Liparis pingxiangensis is a species of orchid discovered in 2013 in Guangxi, China.

==Description==
It is differentiated from closely related species by its strongly curved column without column wings and its broadly rhombic-elliptic lip with 2 uncinate calli at the base. It also has two pollinia attached by long and prominent caudicles (not stipes), to a distinct sticky disc.

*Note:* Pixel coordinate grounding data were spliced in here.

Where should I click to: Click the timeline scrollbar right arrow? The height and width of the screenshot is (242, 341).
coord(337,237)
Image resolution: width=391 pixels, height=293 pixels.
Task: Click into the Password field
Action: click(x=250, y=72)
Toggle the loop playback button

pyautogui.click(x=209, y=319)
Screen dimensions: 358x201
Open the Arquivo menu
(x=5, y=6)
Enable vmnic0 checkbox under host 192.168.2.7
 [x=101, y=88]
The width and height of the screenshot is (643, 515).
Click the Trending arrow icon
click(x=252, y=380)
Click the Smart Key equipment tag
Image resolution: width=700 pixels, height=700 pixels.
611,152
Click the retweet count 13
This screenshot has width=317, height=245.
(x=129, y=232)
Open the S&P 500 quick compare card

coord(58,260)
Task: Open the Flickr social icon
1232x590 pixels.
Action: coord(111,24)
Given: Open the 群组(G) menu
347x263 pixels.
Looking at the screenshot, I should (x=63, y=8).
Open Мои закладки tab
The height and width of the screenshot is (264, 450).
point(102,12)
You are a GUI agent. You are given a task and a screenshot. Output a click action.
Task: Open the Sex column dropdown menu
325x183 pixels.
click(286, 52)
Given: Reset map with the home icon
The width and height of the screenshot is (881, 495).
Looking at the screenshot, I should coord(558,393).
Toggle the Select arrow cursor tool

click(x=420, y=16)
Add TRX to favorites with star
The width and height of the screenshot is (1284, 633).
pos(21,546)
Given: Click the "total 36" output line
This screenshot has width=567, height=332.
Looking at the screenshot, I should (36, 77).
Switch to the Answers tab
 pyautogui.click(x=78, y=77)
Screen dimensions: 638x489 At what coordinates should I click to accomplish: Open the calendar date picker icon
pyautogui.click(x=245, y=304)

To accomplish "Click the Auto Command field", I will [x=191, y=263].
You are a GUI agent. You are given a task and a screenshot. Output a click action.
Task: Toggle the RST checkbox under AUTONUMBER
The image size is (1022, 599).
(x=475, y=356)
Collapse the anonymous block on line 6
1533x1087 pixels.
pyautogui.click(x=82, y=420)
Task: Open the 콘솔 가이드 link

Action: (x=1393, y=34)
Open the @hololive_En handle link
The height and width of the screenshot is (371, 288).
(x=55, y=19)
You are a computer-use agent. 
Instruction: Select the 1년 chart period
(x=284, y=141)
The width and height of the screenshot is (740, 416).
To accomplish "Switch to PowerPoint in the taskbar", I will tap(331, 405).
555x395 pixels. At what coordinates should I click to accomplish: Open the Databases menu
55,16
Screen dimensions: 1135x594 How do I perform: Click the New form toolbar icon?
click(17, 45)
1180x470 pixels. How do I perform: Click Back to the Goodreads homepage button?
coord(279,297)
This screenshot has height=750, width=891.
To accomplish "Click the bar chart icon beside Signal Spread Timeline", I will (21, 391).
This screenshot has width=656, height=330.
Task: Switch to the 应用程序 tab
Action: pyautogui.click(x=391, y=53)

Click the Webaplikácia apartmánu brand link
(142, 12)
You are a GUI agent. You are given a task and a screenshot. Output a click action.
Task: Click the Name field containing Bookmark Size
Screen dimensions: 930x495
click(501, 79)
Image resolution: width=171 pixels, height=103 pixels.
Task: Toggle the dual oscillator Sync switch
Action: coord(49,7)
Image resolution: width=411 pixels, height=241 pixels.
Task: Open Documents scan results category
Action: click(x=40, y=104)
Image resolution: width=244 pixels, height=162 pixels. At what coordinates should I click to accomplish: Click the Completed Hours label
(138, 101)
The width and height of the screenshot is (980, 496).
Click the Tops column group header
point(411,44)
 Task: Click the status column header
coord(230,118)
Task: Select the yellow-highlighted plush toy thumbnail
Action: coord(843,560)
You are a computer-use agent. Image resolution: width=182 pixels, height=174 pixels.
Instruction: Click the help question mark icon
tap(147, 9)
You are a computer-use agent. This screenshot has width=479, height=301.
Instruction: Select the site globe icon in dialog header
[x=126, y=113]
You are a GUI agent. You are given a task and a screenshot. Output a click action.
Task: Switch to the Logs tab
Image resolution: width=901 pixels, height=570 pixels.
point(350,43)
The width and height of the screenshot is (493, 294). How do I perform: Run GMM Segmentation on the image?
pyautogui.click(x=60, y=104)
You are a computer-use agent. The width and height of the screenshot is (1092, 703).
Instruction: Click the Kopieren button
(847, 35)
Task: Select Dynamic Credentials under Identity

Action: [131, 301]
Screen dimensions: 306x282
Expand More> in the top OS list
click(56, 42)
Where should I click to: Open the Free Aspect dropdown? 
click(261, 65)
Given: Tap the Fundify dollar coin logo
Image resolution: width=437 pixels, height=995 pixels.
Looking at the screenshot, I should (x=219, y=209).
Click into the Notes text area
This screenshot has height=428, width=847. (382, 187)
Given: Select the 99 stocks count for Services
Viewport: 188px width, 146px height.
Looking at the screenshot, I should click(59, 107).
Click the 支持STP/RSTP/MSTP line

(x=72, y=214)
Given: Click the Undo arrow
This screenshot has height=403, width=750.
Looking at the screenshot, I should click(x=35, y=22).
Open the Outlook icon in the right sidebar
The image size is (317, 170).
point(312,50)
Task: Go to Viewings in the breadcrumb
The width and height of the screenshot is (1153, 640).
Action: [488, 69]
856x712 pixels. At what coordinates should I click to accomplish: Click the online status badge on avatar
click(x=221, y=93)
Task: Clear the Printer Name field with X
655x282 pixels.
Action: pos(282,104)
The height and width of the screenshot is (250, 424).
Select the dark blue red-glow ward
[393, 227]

==Distribution, habitat, and ecology==
Liparis pingxiangensis is a terrestrial orchid. It forms scattered colonies in shady, damp ravines. It occurs in wet to moist soil on steeper slopes. It is found at elevations around 800 m in mixed deciduous forest in southwest China's Guangxi Zhuang Autonomous Region. It flowers in the early spring until late April. It has not been observed in fruit.

==Conservation status==
Liparis pingxiangensis is a rare species occurs in a rather small population (no more than 10 individuals). It is only known from the type collection and a neighboring population. The forest has been experiencing a continuing decline in quality of habitat due to deforestation. Using the International Union for Conservation of Nature (IUCN) Red List categories and criteria, L. pingxiangensis should be treated as critically endangered due to its rarity and the threat of disturbance. More studies at the two nearby localities may shed light on this enigmatic species.